The idea of exploiting the judicial trial of political opponents for the purpose of ‘educating’ the masses was first given concrete expression in 1922, when a trial of 22 prominent members of the Social Revolutionary Party was staged. At that time the technique of the show trial had not been perfected, and only ten police stooges consented to play the role of cringing penitents and government propagandists. At first, the state was content with this number and even permitted the rest to defend themselves stoutly. They openly proclaimed their political convictions and even refused to recognise the court. Just prior to the trial, the Bolsheviks entered into an agreement in Berlin with representatives of the international socialist movement by which several prominent socialists were invited to participate in the defence; and in the early stages of the trial they were very active on behalf of the accused. As the trial progressed, however, the intolerable contradictions between accepted conceptions of justice and a Soviet-sponsored political trial were revealed. Bit by bit the essential elements of the show trial, with which the world later became familiar, emerged.

The presiding judge struck the keynote for the proceedings by declaring that the court would be guided not by objective considerations but by the interests of the government. During the course of the trial Bukharin declared the Berlin agreement null and void, and this, coupled with the prosecution’s obstructive tactics, caused the foreign socialists to withdraw. Perhaps most important in the development of the show trial, however, was the first utilisation of the technique of agitating against the accused outside of court. Yuri Pyatakov, the president of the tribunal, spoke at one of the mass demonstrations, as did Bukharin, who applauded the role played in the trial by the ten who had ‘confessed’. [6]
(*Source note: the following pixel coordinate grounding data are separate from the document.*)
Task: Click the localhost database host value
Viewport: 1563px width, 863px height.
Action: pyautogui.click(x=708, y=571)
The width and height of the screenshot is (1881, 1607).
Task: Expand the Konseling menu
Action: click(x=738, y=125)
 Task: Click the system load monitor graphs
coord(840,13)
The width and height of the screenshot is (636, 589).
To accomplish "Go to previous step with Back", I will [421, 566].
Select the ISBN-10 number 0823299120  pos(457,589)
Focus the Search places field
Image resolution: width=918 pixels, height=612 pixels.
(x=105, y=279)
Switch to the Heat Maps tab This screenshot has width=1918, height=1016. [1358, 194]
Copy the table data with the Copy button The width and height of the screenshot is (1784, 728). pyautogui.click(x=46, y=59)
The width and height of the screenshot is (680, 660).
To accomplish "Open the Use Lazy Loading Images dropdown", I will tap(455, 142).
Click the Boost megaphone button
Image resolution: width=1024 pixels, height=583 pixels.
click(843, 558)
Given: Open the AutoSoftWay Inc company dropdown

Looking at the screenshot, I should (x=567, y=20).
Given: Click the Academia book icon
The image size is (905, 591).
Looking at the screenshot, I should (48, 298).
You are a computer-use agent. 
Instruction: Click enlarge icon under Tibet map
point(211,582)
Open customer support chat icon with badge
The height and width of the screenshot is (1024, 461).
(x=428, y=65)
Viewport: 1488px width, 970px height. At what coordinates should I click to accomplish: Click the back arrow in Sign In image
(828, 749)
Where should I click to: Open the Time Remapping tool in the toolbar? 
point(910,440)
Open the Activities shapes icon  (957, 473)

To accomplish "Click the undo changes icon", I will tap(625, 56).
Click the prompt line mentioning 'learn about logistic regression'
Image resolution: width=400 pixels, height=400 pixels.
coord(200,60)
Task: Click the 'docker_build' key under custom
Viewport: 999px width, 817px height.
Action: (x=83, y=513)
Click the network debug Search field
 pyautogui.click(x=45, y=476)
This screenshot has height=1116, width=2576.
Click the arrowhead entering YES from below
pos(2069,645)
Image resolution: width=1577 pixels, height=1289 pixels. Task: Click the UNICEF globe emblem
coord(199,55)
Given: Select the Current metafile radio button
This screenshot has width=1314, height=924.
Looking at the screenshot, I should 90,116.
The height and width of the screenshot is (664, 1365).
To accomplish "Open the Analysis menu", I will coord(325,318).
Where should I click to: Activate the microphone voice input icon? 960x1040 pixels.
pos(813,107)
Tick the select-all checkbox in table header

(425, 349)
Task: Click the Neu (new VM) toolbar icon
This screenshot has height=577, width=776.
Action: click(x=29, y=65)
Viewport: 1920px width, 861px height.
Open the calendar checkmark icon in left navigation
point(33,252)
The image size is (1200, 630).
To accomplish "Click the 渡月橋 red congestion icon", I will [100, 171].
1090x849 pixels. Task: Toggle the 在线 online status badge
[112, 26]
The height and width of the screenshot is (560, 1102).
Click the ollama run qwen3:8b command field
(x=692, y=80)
In the course of the next few years the show trial was gradually brought to a high stage of perfection. ‘Evidence’ was manufactured and, by means of inhuman tortures, the accused were brought into court ‘prepared’ to cooperate in arranging their own destruction. During the course of the so-called Shakhty trial (1928), for example, a group of engineers, personifying the ‘bourgeois specialists’, took the blame for the country’s chronic economic ills and accused foreign ‘interventionist circles’ of directing their sabotage. [7] By 1930 the technique had been further perfected, and during the Industrial Party trial every single one of the accused confessed to ‘planned’ sabotage in drafting or implementing the First Five-Year Plan. One of the witnesses, brought in under heavy GPU guard, was Professor Osadchy, formerly a member of the CEC (Central Economic Council) of the Supreme Soviet, and assistant chairman of the State Planning Commission. Incredible as it may seem, Osadchy, who was one of the prosecutors at the Shakhty trial, confessed to having plotted with the very men whom he had sentenced to death in 1928! [8]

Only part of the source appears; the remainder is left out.